ASSIGNED TASK>
For this exercise, please find the lines in the entries that include the word "computer" and copy them.

EXTRACTED INFORMATION>
____

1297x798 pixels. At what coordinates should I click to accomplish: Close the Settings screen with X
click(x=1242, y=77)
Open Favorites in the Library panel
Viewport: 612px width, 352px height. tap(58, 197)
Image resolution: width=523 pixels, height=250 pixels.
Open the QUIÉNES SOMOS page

____

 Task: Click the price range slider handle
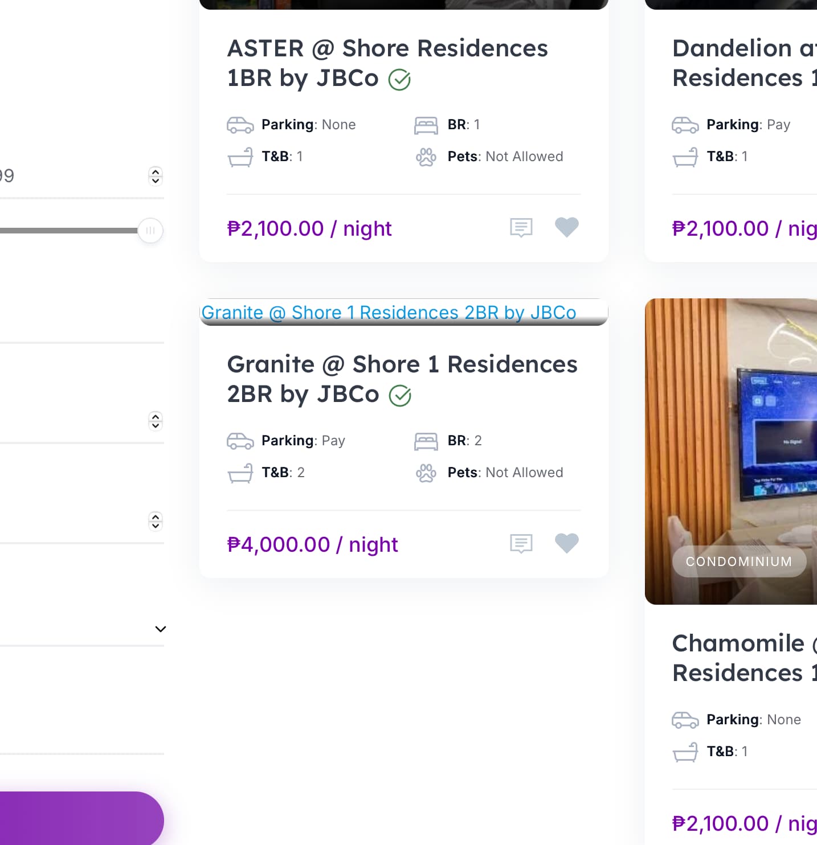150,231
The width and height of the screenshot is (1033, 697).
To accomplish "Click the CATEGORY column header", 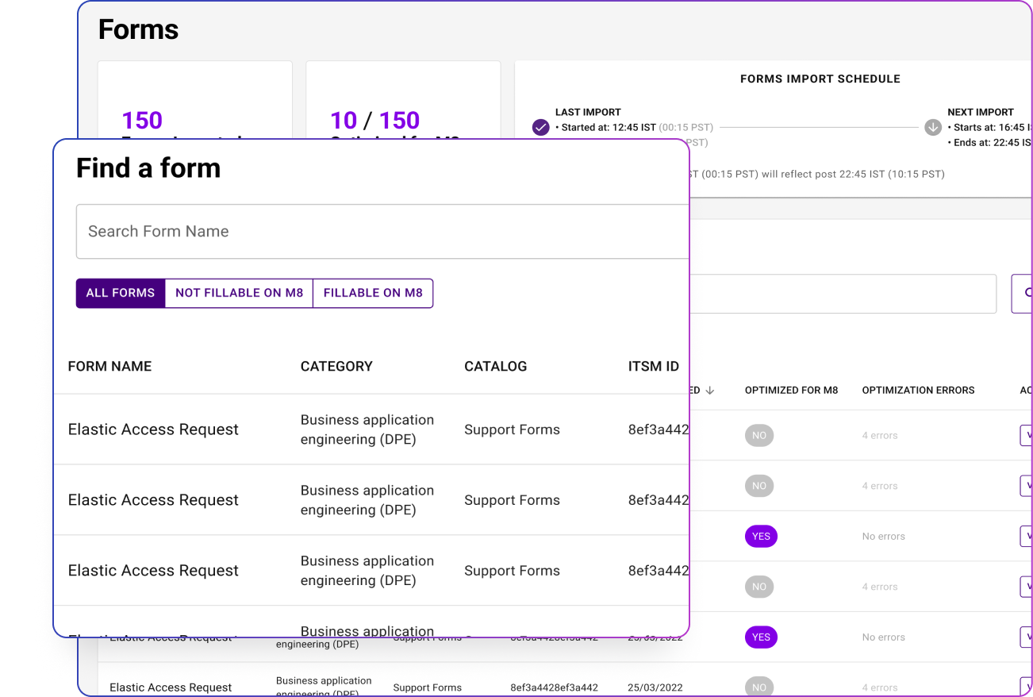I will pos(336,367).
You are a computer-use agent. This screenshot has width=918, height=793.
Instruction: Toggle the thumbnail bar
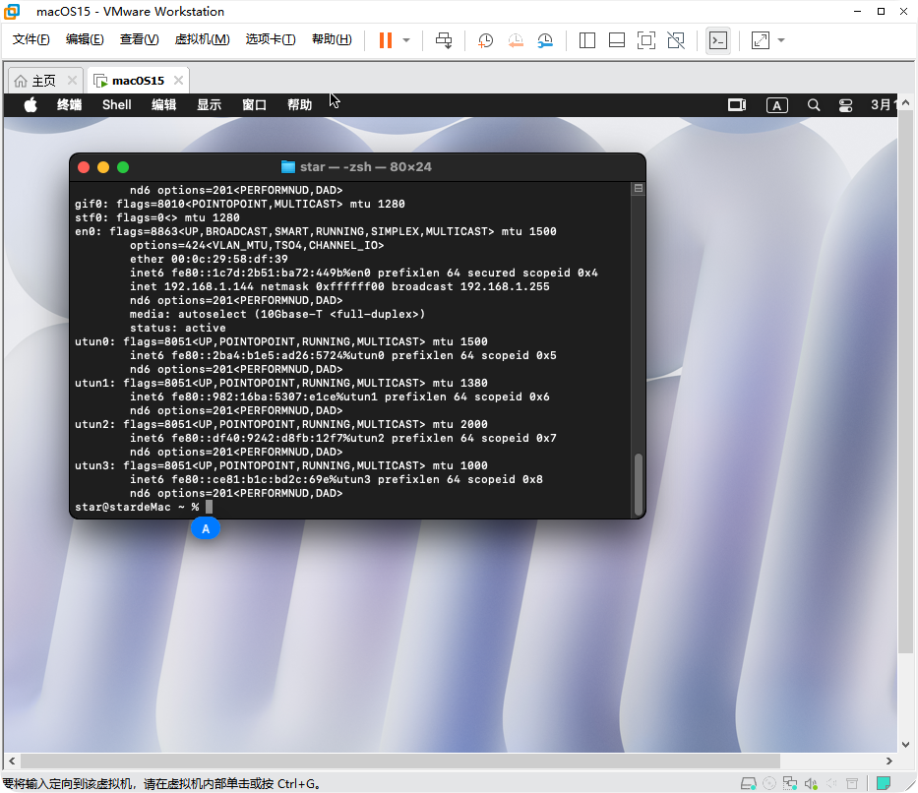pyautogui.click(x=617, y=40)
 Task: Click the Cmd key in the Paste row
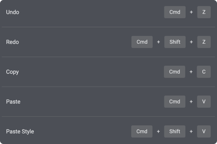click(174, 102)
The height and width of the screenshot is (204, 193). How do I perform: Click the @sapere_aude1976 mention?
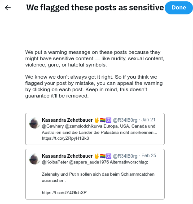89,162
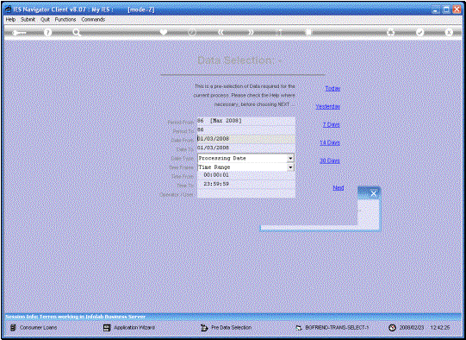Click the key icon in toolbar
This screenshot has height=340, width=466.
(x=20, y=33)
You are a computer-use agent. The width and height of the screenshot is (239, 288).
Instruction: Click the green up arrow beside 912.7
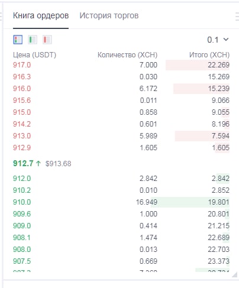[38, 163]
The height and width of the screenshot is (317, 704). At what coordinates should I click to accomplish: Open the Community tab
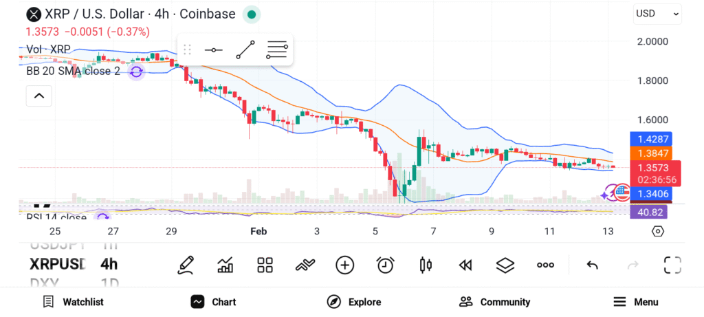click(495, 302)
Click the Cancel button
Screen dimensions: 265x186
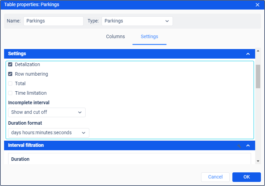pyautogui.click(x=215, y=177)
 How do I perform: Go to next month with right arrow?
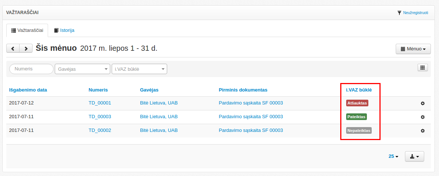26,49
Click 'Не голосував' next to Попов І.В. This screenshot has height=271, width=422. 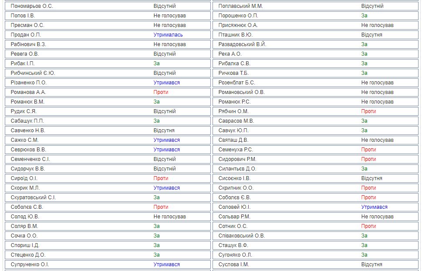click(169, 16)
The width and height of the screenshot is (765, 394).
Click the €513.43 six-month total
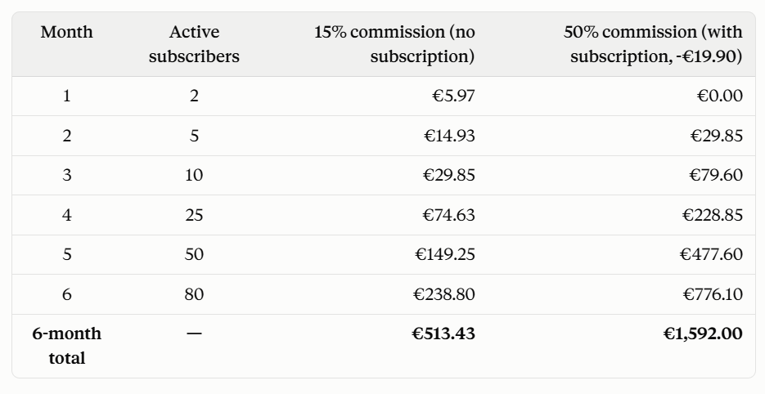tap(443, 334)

____

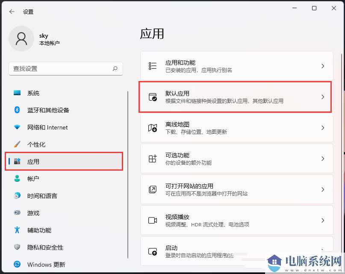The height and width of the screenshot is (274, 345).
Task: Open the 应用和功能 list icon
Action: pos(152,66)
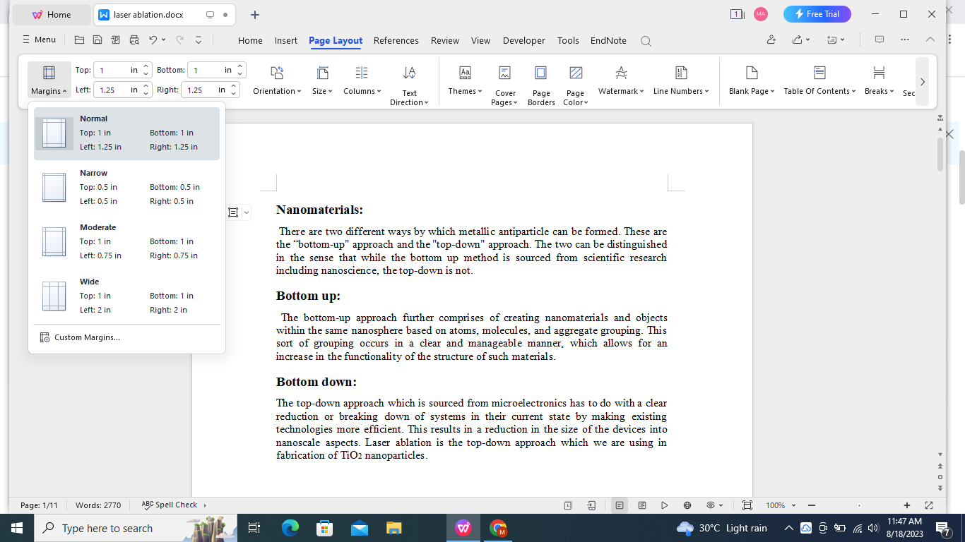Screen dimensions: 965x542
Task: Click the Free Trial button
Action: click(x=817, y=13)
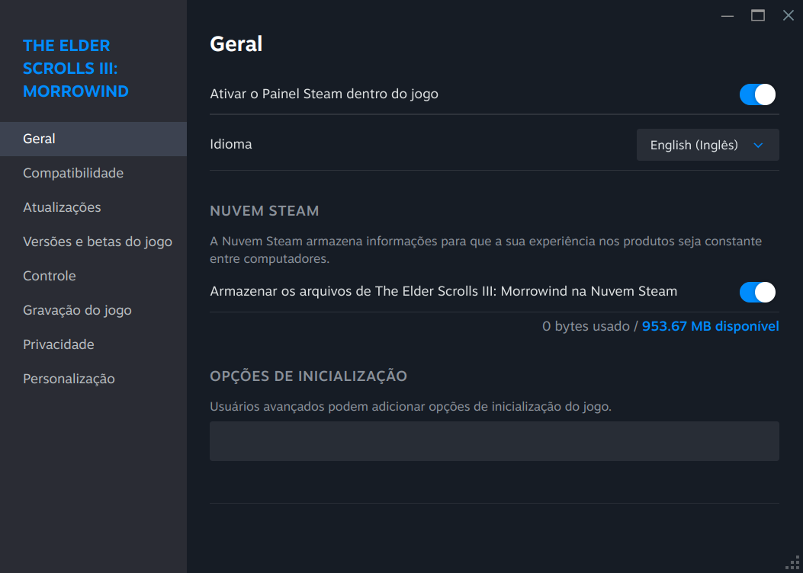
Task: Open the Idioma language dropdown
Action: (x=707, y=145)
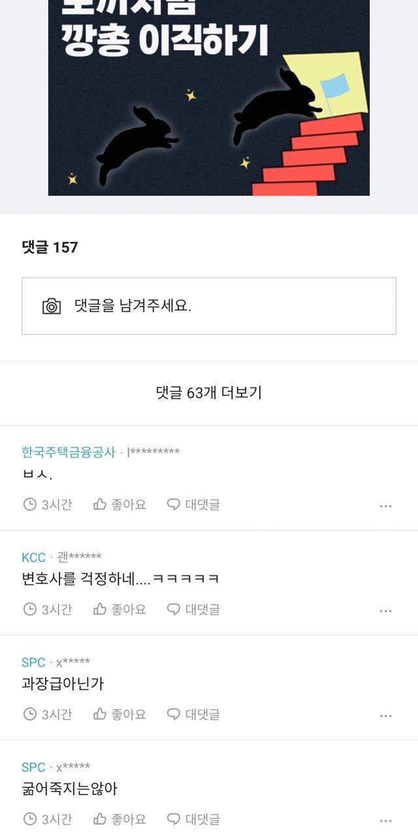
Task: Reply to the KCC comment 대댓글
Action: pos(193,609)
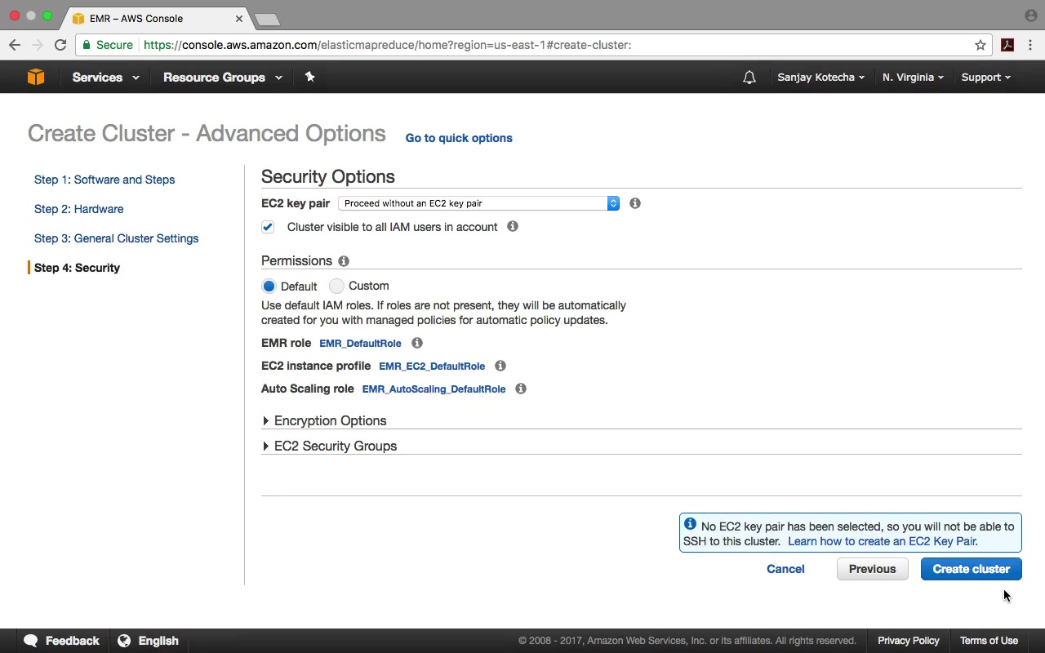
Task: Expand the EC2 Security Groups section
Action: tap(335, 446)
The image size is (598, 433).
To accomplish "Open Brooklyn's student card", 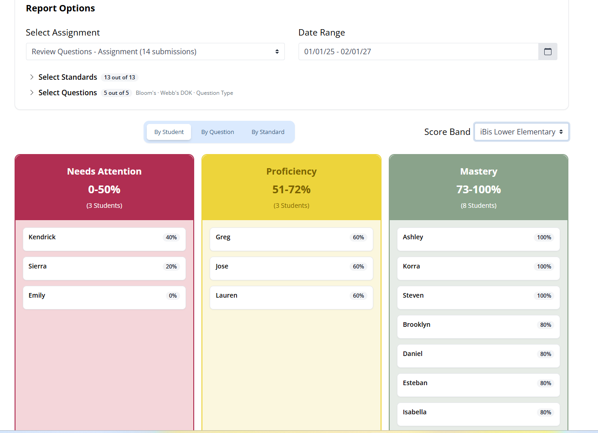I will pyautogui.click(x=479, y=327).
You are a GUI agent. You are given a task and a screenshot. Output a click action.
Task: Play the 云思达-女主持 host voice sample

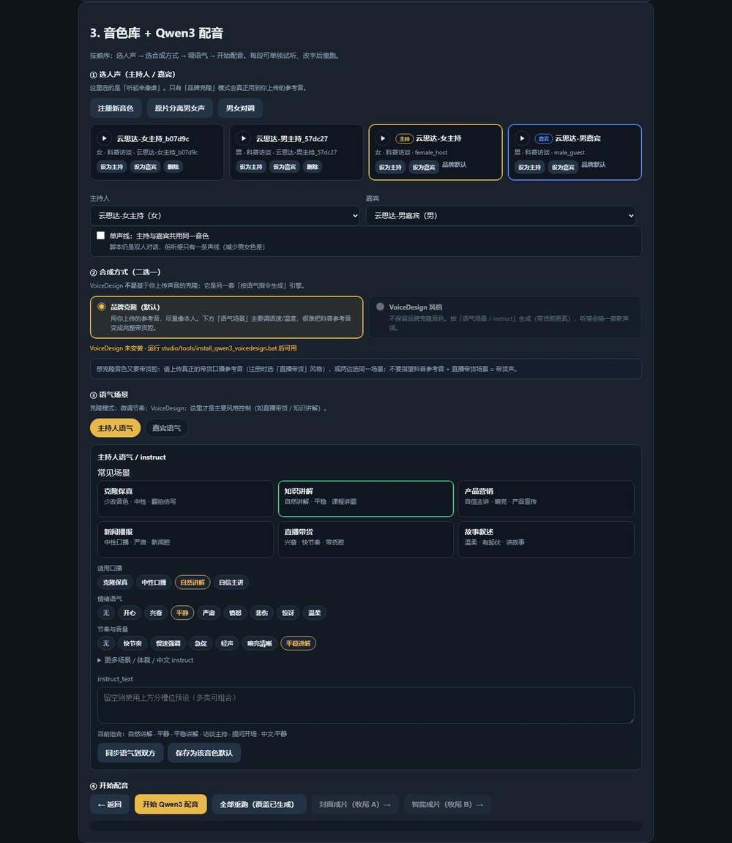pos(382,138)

____

THE ANSWER>
You are a computer-use agent. This screenshot has width=918, height=793.
You are a computer-use agent. The width and height of the screenshot is (239, 288).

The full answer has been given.